Я упрекнула ее: «Что же ты молчала, мама?» 

– Время было такое, – сказала она в ответ.

Редкое на российских просторах имя – Бронислава она получила от своего отца, моего деда. Потомок польских переселенцев, осевших когда-то давным-давно (еще в XVIII веке) в Московской губернии, он единственный из семьи в девять человек волею Случая избежал раскулачивания. Все остальные были высланы сначала в Сибирь, там разделены на две группы и направлены в разные стороны. Одни (в том числе мой прадед) попали в Туркестан, другие проследовали дальше в Сибирь. Что с ними случилось потом мне неизвестно. Знаю лишь, что мой прадед после 10 лет ссылки смог вернуться к своему сыну (моему деду) и дожить у него остаток своей жизни. На полатях, за печкой запечным сверчком...Их исконная фамилия Княжевские была укорочена на русский манер. Имена давались в семье также по большей части русские. Маме же дедушка дал польское, звучное. Вероятно, зов крови...

 

...Мне шесть с половиной лет, и я недавно научилась читать. Всю весну родители отрывали меня от дворовых игр и усаживали за «Букварь» – готовили к школе. Я пыталась улизнуть от этих занятий, но куда там! Игровая площадка находилась прямо перед нашими окнами, что позволяло маме заниматься домашними делами и наблюдать за мной.  Когда приходило время урока, она открывала окно и громко звала меня домой. Как же я завидовала ребятне, продолжавшей беззаботно играть в салочки в то время, как мне приходилось штурмовать азы грамоты. Эх, было бы букв поменьше! Тогда осталось бы еще время попрыгать в классики или закопать где-нибудь новый «секрет». Тридцать три буквы алфавита, подобно тридцати трем богатырям, держали круговую оборону, не желая так просто впускать меня в свой мир. Они использовали запрещенные приемы, хитро маскируясь друг под друга и вводя меня в заблуждение. 

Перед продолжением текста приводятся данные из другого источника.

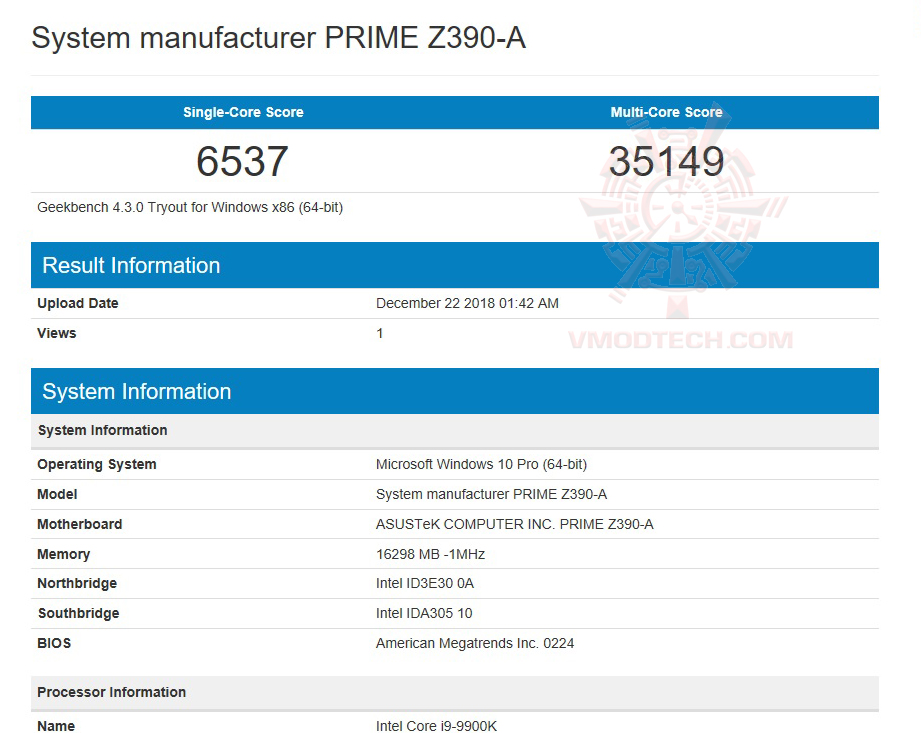The image size is (921, 733).
Task: Click the Result Information section header
Action: click(131, 265)
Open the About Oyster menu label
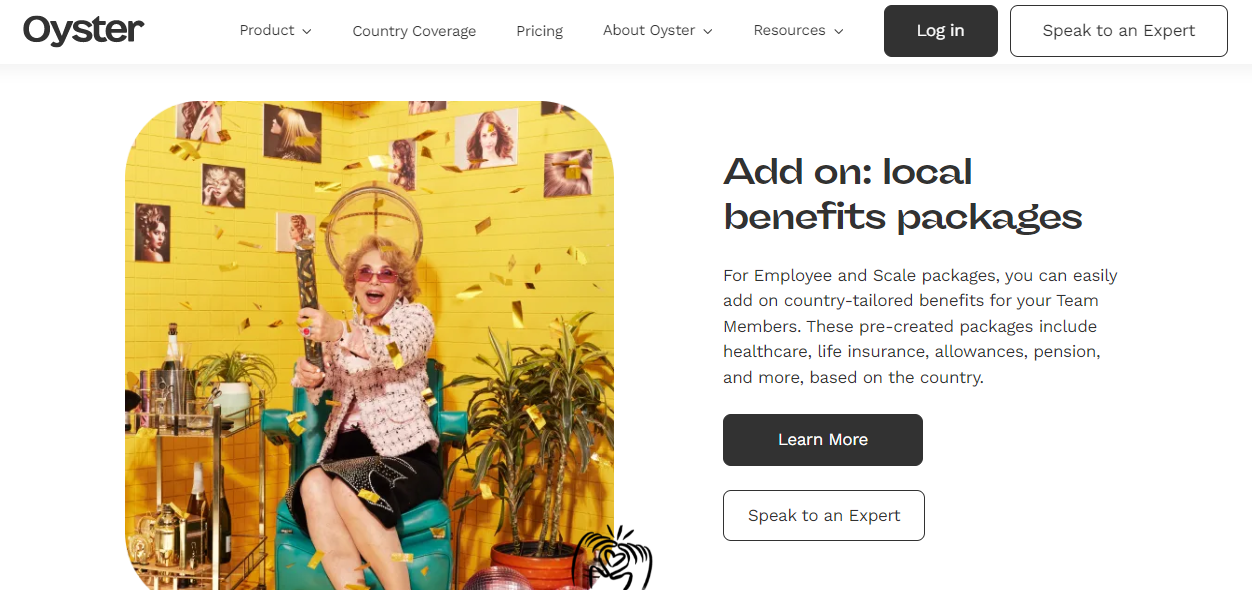The image size is (1252, 590). pos(649,30)
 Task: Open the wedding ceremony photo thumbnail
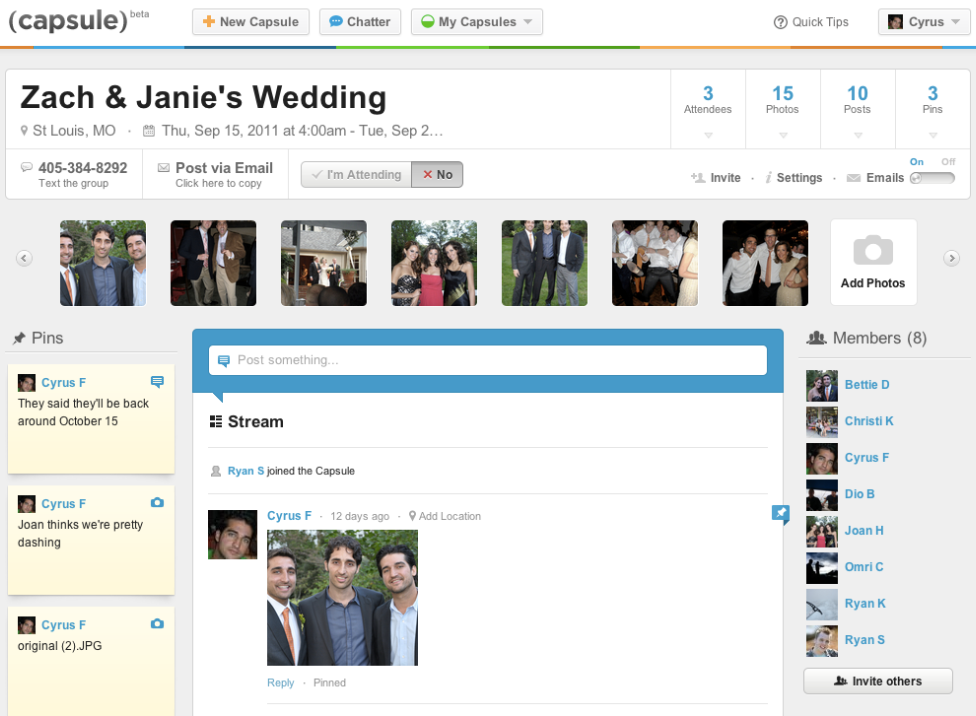[x=323, y=263]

– Не «шаша», а «Маша», – терпеливо поправляет мои ошибки мама. – Не «каша», а «Саша», – смеется она, видя, как ловко я заменяю незнакомые буквы уже известными мне. – Где ты нашла эту «кашу»?

Последняя была в моей голове, причем достаточно крутая. Но никакие усилия, как известно, не пропадают даром. Мало-помалу я все же осиливаю премудрости «Букваря» и начинаю читать. По слогам, запинаясь, но сама! От чтения мой кругозор стремительно расширяется, в него попадают новые слова, значение которых приходится выспрашивать у вечно занятых взрослых. Или ставить их в тупик вопросами правописания. Но это уже в первом классе.

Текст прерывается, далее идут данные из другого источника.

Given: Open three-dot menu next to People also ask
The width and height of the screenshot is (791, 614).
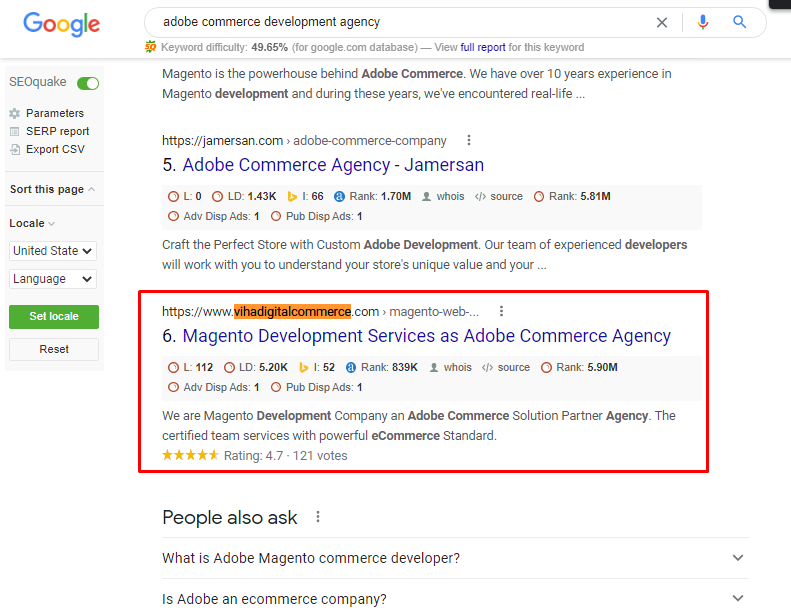Looking at the screenshot, I should pyautogui.click(x=318, y=517).

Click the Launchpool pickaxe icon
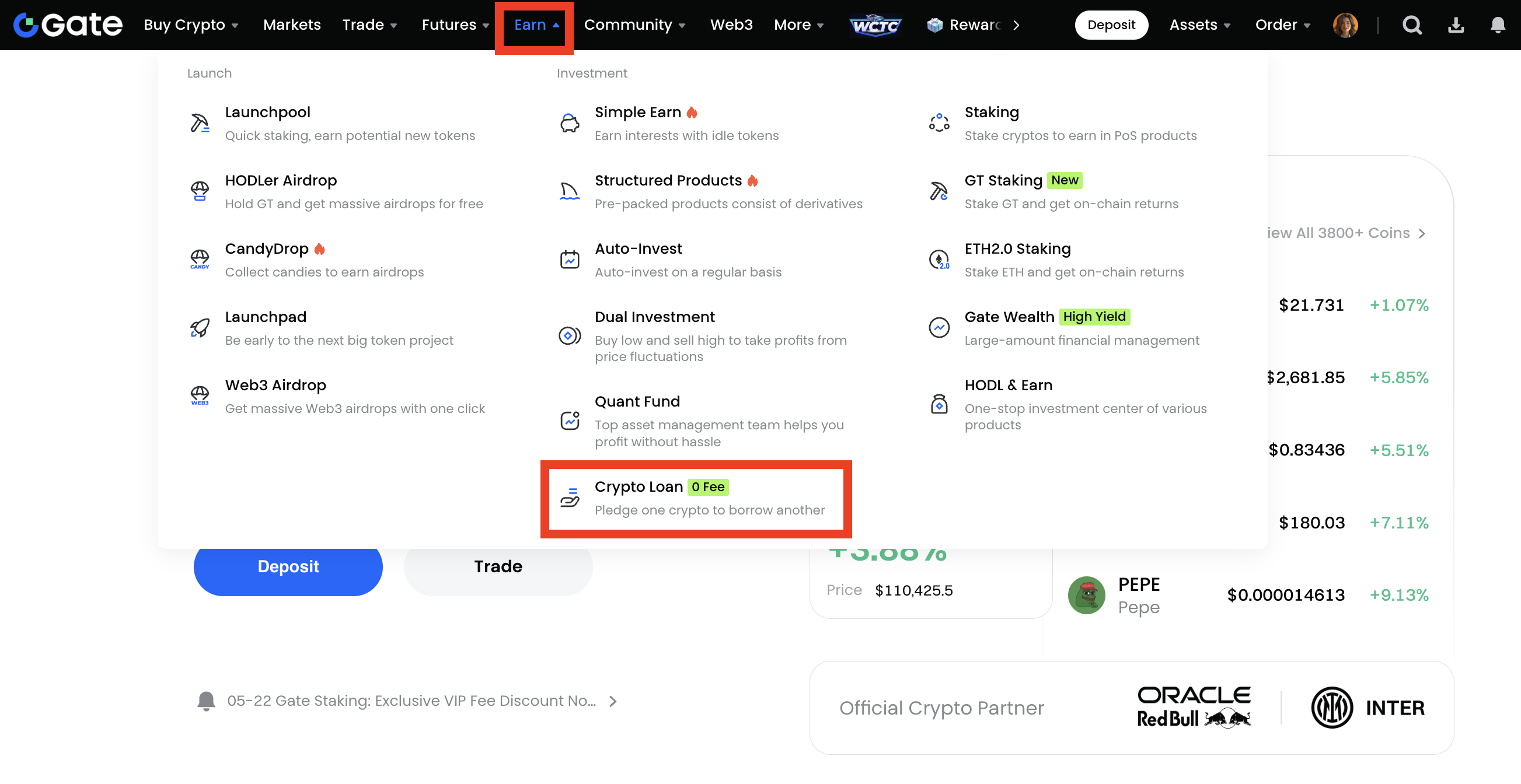tap(200, 123)
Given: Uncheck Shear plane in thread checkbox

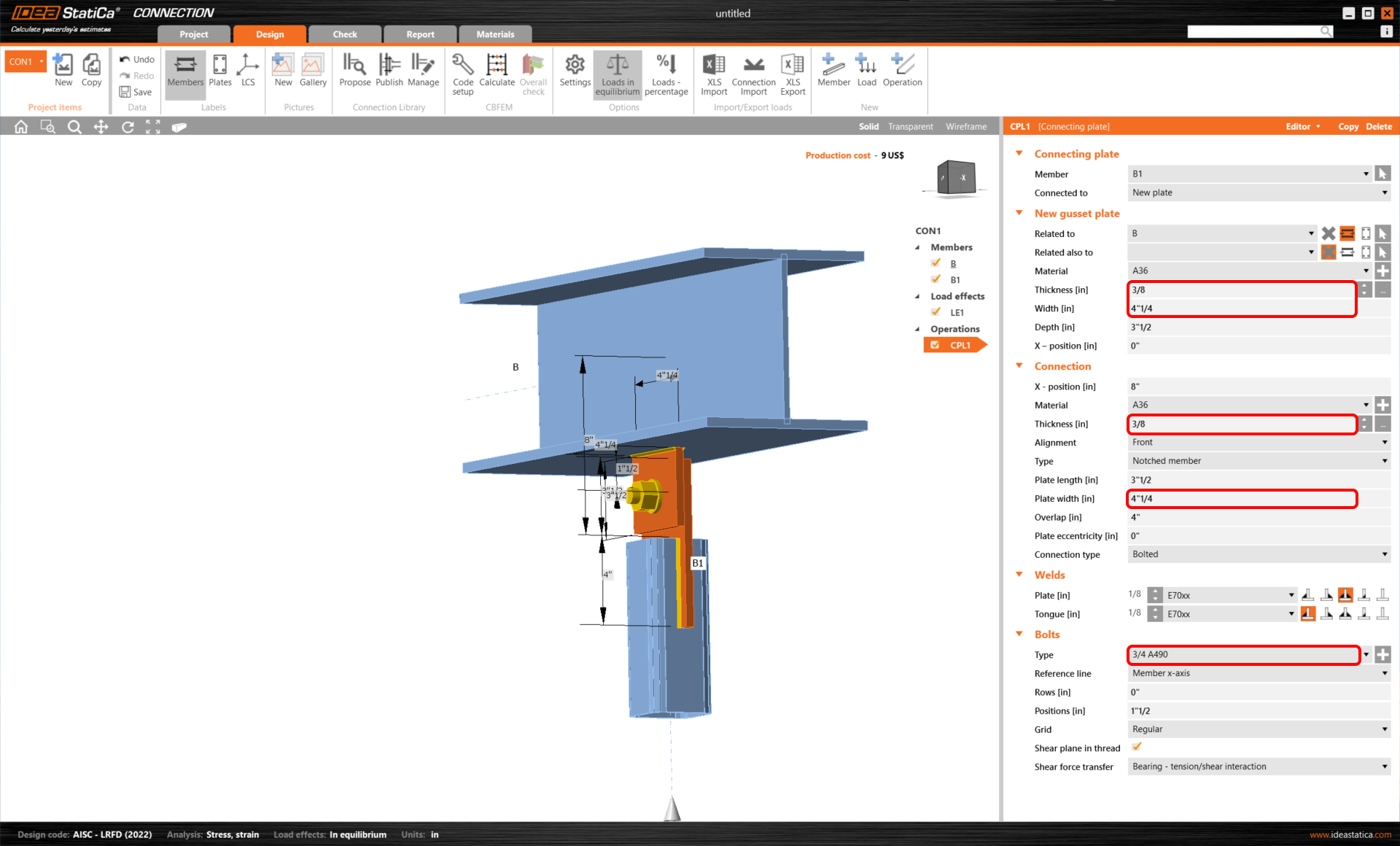Looking at the screenshot, I should coord(1136,747).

– Мама, как правильно пишется»: ипонцы» или «епонцы»?

– Японцы!

– А такие бувают? – я недоверчиво смотрю на нее снизу вверх. 

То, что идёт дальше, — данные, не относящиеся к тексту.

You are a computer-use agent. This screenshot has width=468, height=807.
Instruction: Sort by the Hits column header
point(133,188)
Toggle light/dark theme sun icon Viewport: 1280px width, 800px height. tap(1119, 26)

– «Бувают», милый мой! – мама улыбается и ласково треплет меня по плечу.

 

Я обмакиваю перо в чернильницу и прилежно пишу в тетрадке «японцы». Уф-ф-ф... Ну и трудное это дело – письмо! Над упражнениями нужно усердно корпеть, выводя буквы строго по линии. Но они все равно выглядят кривоватыми уродцами, валящимися в разные стороны.

– Делайте одинаковый нажим, – объясняет нам учительница.

Ее тонкая рука с цветным мелом легко порхает над доской, оставляя за собой каллиграфически безупречно написанное «Мама мыла раму».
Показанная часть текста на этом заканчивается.